The long-term goal of our research is to understand how the properties of Cav channels shape their neural functions. The objective of this competing renewal application is to define the Cav1-dependent signaling pathways that shape the development and plasticity of the photoreceptor (PR) synapse. Among the major Cav1 subtypes expressed in the retina, Cav1.4 is uniquely critical for PR synaptogenesis. How Cav1.4 contributes to this process remains a mystery—a major challenge being that available animal models do not distinguish between the roles of Cav1.4 as a source of Ca2+ ions and as a scaffold for synaptogenic proteins. To overcome this hurdle, we generated a knock-in mouse strain expressing a non-conducting mutant form of Cav1.4. While the molecular organization of PR synapses is largely spared in these mice, the maturation of synaptic ribbons and invagination of postsynaptic neurites into PR terminals is disrupted. Our findings raise the intriguing possibility that the clinical variability associated with CSNB2 could arise from heterogeneous impacts of the mutations on the organization, development, and mature function of the PR synapse. Our central hypothesis is that Cav1.4 mediates Ca2+ signaling pathways that promote the maturation of synaptic ribbons and the postsynaptic architecture of PR synapses via mechanisms that are disrupted in CSNB2. We will test this hypothesis with the following Aims: (1) Elucidate the mechanism whereby Cav1.4 Ca2+ signals regulate the maturation and plasticity of synaptic ribbons (2) Define the role of Cav1 Ca2+ signals in enabling the postsynaptic wiring of PR synapses (3) Determine the impact of pathological variants of human Cav1.4 channels on PR synapse structure and function. The overall impact of our research will be knowledge of: (a) the multi-faceted roles of Cav channels at a synapse that is crucial for vision, and (b) how dysregulation specifically of Cav1.4 could lead to heterogeneous forms of vision impairment.
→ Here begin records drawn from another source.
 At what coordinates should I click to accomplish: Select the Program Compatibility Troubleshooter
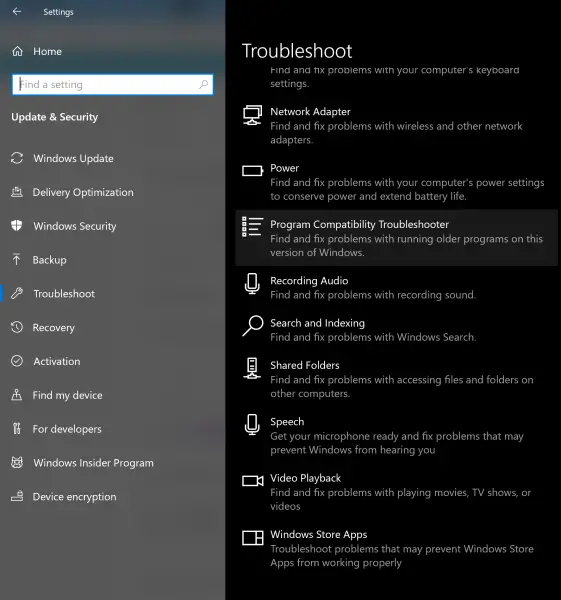click(x=396, y=238)
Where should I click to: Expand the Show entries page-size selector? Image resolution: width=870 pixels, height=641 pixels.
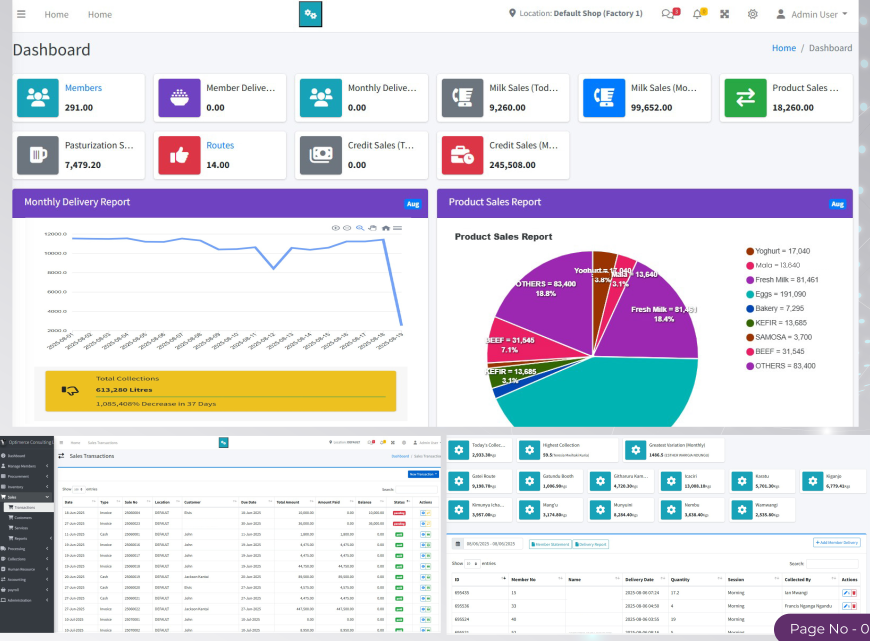pos(470,565)
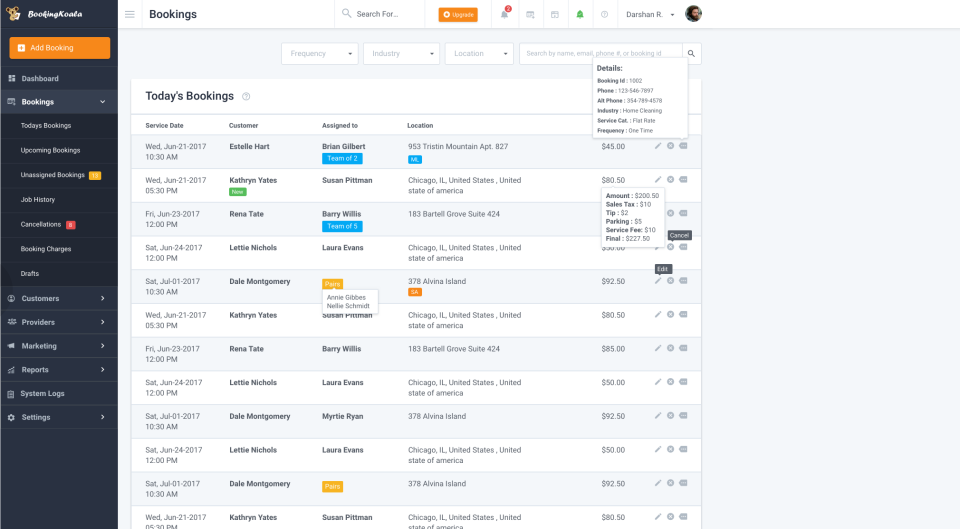Cancel Kathryn Yates' $80.50 booking at top

(x=670, y=180)
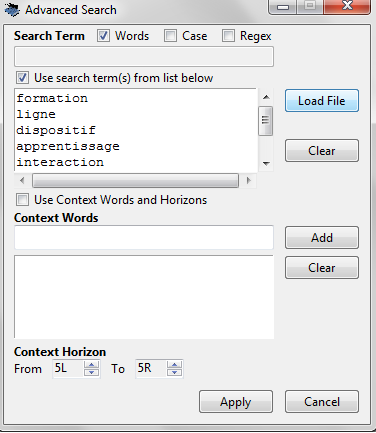Apply the advanced search settings
Viewport: 376px width, 433px height.
click(x=236, y=402)
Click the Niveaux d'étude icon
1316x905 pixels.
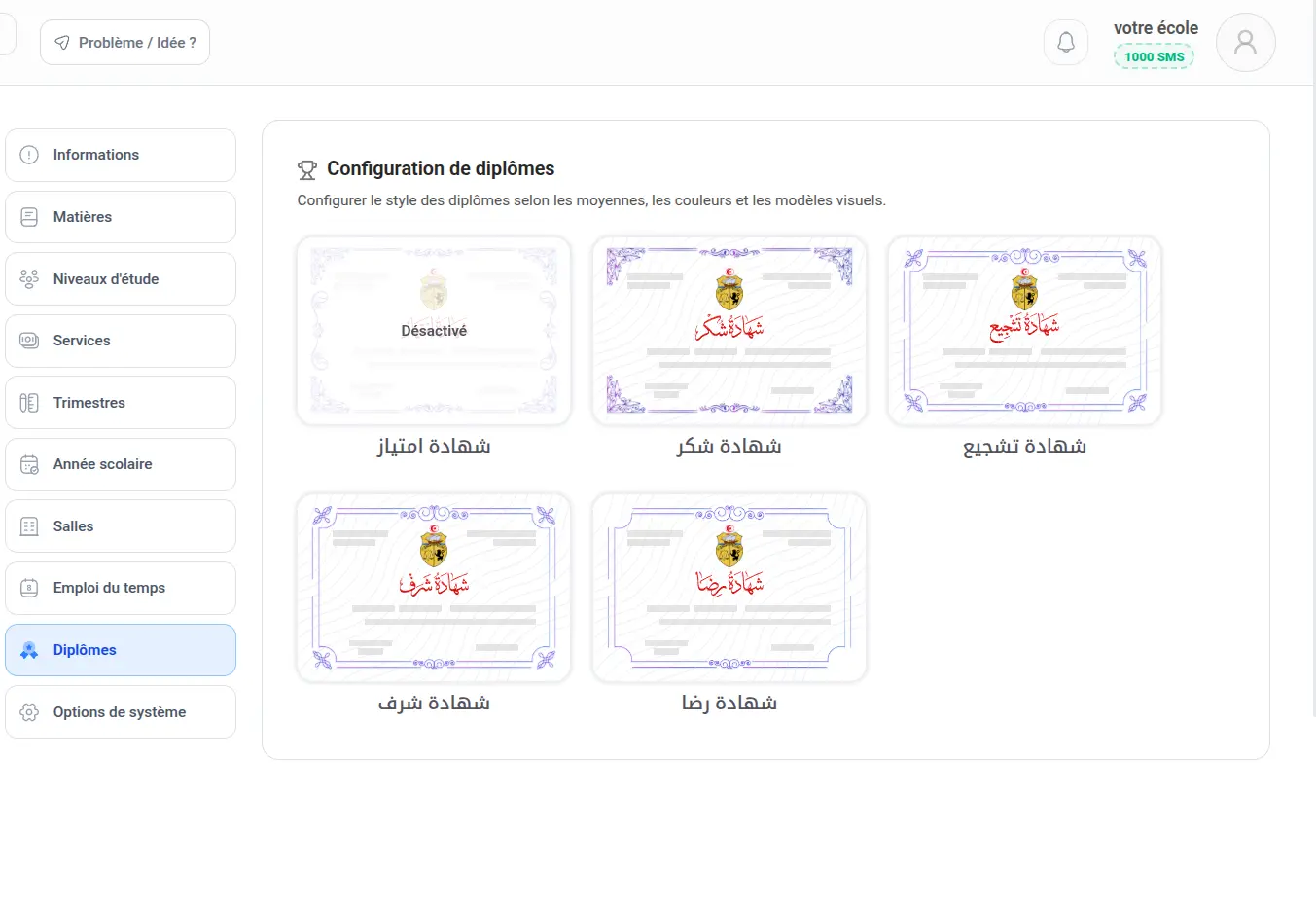(29, 279)
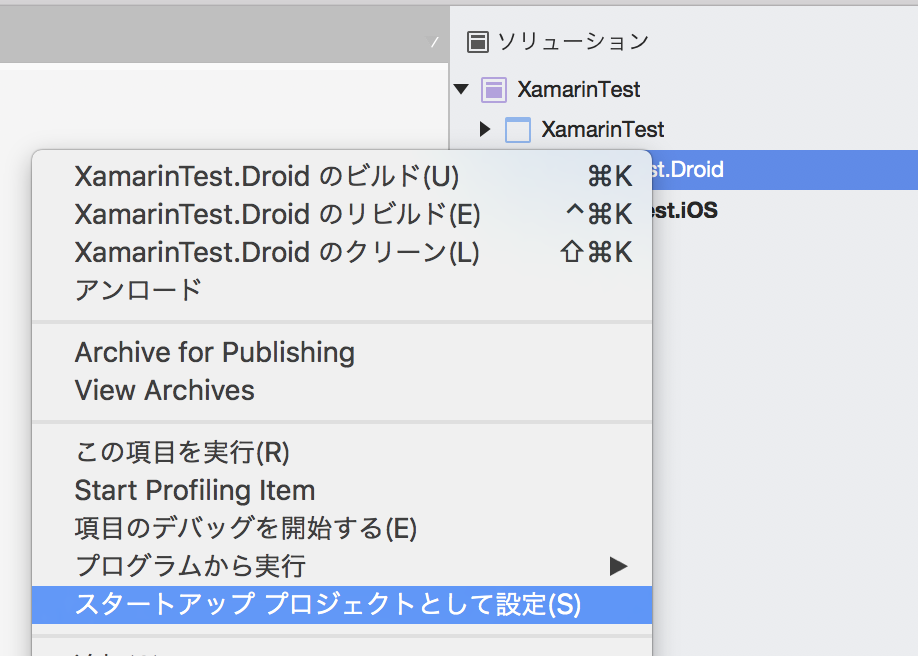Select the アンロード menu entry
Screen dimensions: 918x656
342,290
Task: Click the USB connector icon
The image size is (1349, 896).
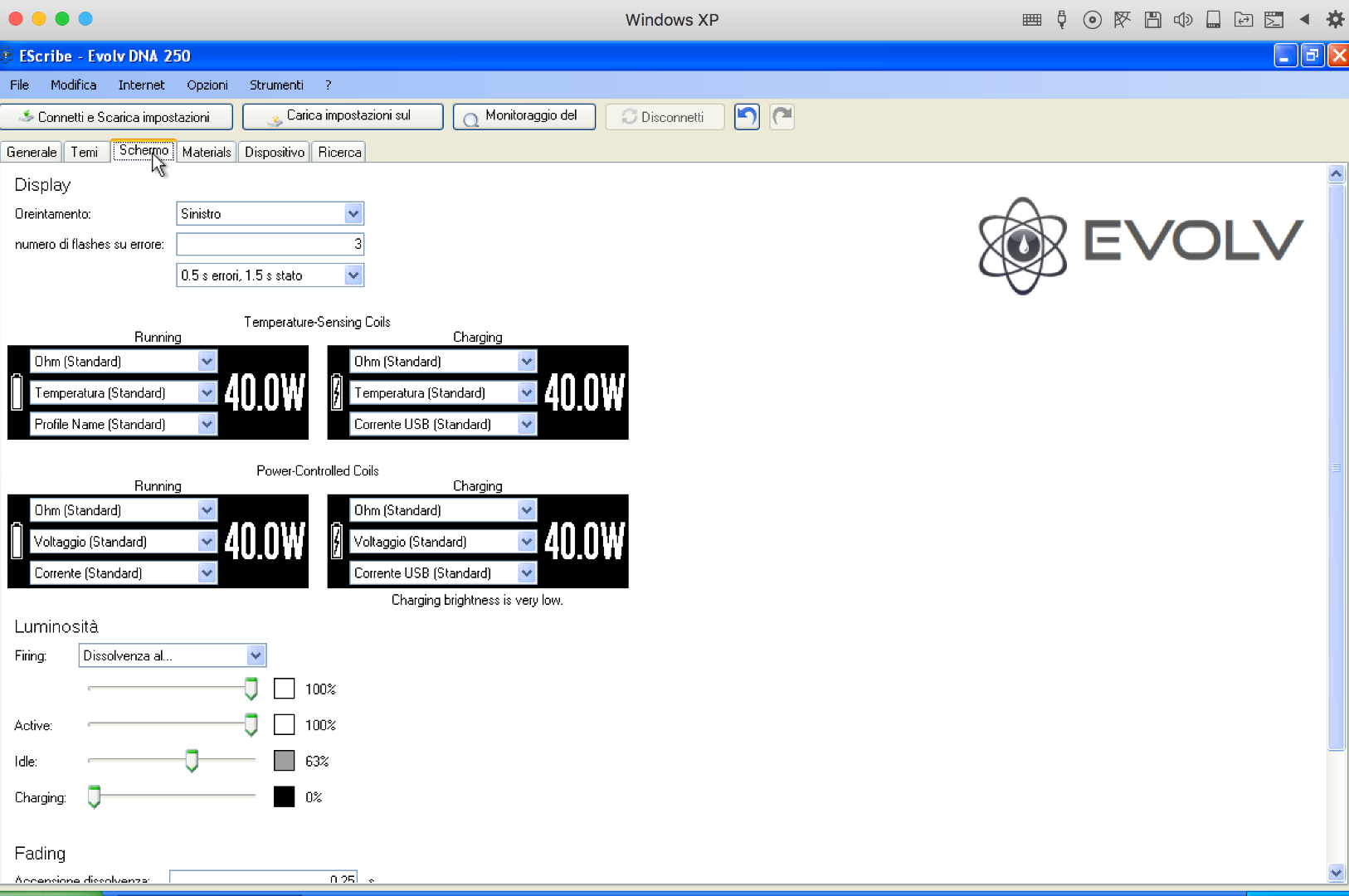Action: (1061, 20)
More broadly, our research is expected to provide insights into mechanisms that enable the proper synaptic connectivity in the retina—a requirement for the successful restoration of vision through cell transplantation therapies.

In this proposal we will investigate the roles for synaptic calcium channels in the organization and function of the photoreceptor synapse. Results of this work will promote the development of new approaches to treat injuries and diseases of the retina that cause blindness by disrupting synaptic communication.